Over the last decade, caller ID has become so common that most people don't even realize it's there. The days of picking up the phone without knowing who is on the other end -- or waiting for the machine to pick up as a way to screen calls -- are things of the past.
But "spoofing, a controversial practice in which callers use a device to block caller IDs from identifying their phone number, is bringing those days back for some callers. The practice is already becoming popular among fraudsters. And debate over the practice is heating up in Mississippi, and is likely to spread around the country.
A lawsuit filed last week in federal court in Mississippi is challenging that state's Anti-Spoofing Act, which makes it illegal to "enter or cause to be entered false information into a telephone caller identification system with the intent to deceive, defraud or mislead the recipient of a call. The law, which was signed by Governor Haley Barbour on March 15, provides for a fine of up to $1,000 and/or a sentence of up to one year in county jail.
The law applies to any phone call where at least one of the parties is physically in Mississippi.
Plaintiffs say the law violates Commerce Clause, First Amendment The plaintiffs, two non-Mississippi corporations, allege that the Act is unconstitutional both on its face and as applied, and seek an injunction preventing it from being enforced. The complaint alleges that the statute regulates interstate commerce, a practice that is delegated to Congress under the Commerce Clause of the U.S. Constitution.
The plaintiffs also contend that the law violates the First Amendment, since it infringes on their right "to communicate protected expression over the phone, and "to offer protected speech, including the right to do so anonymously.
The plaintiffs include Wonderland Rentals, a Michigan corporation which provides "market research, 'mystery shopping' and customer service analysis for a wide variety of business clients, services to which it says spoofing is essential; and TelTech Systems, a New Jersey corporation that offers the SpoofCard service, which "operates like a regular long distance calling card service, but also provides each customer the ability to change ... the Caller ID that is displayed on a called party's telephone.
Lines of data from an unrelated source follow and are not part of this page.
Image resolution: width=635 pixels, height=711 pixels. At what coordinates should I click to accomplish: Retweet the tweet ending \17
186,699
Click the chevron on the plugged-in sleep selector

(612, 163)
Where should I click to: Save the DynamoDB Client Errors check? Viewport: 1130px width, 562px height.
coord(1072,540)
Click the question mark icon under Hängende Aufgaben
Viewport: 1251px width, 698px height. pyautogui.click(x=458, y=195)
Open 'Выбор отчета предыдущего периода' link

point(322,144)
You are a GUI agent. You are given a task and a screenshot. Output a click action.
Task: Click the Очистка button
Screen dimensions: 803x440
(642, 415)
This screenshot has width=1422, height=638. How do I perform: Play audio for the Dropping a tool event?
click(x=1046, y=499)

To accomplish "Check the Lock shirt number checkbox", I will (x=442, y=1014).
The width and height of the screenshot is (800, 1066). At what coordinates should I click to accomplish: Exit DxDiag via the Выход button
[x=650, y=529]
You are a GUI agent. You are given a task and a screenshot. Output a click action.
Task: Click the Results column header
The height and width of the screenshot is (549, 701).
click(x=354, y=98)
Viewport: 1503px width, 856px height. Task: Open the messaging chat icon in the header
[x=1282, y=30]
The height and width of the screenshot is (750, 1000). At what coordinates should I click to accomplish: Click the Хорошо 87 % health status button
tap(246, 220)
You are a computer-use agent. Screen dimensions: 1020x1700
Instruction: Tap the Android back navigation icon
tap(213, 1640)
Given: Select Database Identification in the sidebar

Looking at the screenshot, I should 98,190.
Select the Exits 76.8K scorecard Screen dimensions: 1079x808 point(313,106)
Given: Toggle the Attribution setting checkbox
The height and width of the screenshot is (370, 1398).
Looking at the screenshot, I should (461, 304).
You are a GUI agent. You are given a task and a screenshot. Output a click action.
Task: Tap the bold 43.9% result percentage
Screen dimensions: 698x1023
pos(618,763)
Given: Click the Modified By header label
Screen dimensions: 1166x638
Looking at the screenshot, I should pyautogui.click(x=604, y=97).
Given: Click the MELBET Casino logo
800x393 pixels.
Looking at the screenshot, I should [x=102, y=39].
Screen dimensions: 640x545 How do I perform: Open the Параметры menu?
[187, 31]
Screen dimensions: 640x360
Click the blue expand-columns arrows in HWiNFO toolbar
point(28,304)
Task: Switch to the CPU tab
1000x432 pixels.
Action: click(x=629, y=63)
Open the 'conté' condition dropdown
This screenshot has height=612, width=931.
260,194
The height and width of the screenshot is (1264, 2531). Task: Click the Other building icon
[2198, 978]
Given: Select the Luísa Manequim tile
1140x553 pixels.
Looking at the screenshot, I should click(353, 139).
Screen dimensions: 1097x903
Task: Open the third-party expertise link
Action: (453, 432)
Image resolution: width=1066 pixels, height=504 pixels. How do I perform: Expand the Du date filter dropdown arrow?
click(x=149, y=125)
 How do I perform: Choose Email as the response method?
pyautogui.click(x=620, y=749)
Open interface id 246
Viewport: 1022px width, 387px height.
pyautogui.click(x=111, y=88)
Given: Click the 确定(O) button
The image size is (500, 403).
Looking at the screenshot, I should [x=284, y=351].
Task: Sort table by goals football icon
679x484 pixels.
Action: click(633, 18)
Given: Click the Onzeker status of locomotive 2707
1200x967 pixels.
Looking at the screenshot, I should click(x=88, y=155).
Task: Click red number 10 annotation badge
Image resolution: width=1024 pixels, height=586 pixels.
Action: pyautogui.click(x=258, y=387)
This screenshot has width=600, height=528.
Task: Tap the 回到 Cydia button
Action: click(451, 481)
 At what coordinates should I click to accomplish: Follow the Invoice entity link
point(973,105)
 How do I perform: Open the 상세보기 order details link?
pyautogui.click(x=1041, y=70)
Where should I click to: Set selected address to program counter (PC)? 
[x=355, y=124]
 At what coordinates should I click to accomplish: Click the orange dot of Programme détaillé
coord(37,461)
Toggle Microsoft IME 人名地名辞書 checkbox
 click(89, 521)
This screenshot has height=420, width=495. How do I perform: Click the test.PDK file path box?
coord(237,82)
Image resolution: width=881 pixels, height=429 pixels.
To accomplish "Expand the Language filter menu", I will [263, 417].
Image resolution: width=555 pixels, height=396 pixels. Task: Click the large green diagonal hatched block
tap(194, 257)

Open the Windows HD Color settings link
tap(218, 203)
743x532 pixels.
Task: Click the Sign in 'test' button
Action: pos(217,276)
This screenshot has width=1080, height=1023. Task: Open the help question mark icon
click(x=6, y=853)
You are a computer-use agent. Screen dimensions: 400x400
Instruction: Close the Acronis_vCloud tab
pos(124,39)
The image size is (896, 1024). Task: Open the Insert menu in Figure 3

TelTech claims that the SpoofCard has around 500,000 users nationwide.
In July 2009, a Florida court ruled a similar anti-spoofing law unconstitutional. That ruling, which grew out of another lawsuit brought by TelTech, said that the only way for consumers to ensure they were complying with the law was to not use SpoofCards at all, meaning that the law regulated commerce outside of Florida in violation of the Commerce Clause.